Entries supplied ->
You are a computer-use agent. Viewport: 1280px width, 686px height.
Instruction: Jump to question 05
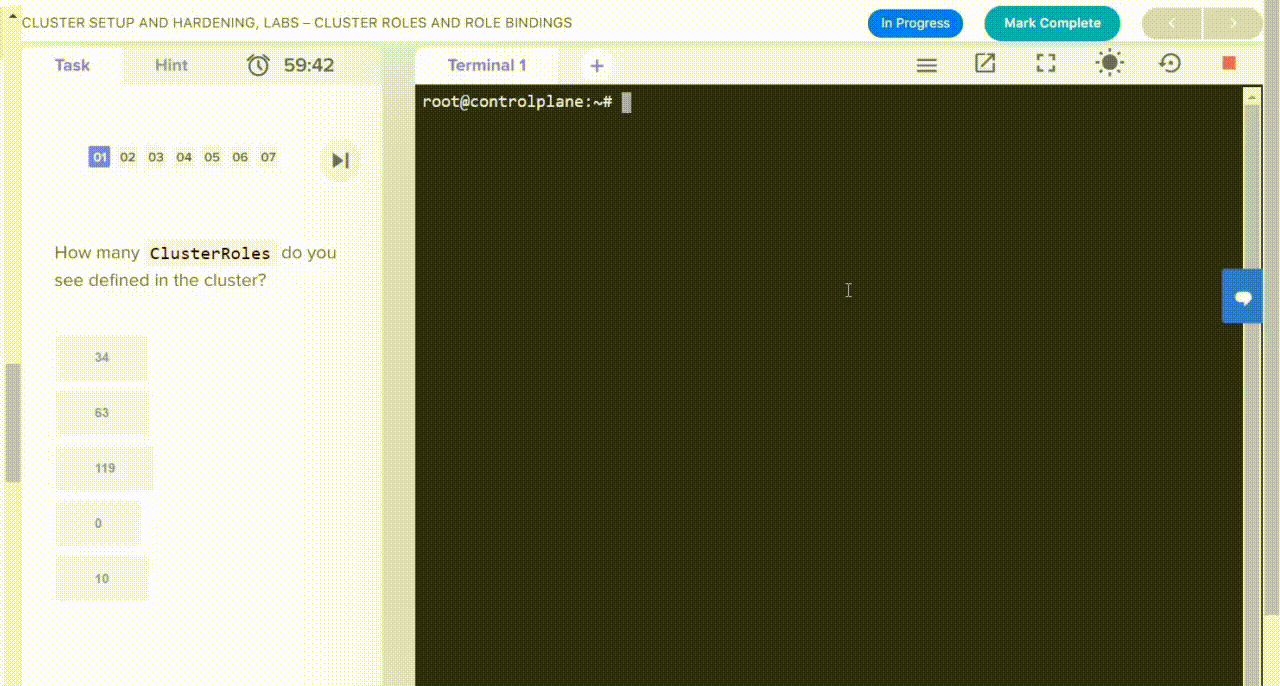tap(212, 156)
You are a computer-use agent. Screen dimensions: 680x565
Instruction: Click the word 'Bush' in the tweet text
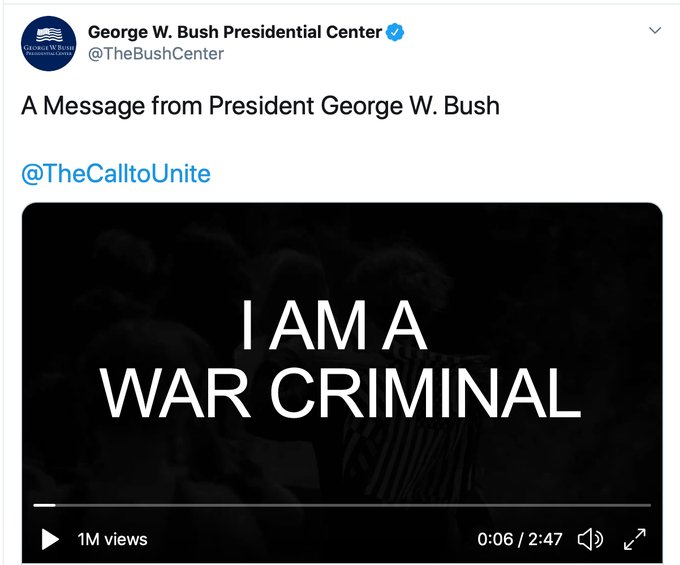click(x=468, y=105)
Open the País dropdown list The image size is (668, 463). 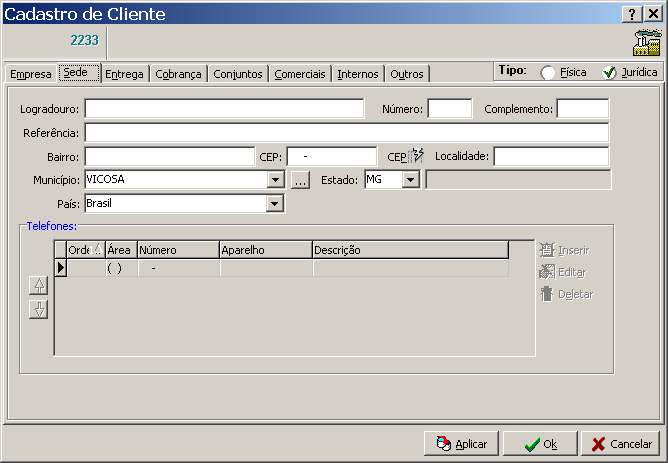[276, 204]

* * *

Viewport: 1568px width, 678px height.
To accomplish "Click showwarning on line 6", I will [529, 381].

Problem to solve -> Wherever the word "width" appears in the entries above, copy that whole line.

Exercise response ->
You are a computer-use agent. Viewport: 1280px width, 686px height.
Viewport: 1568px width, 678px height.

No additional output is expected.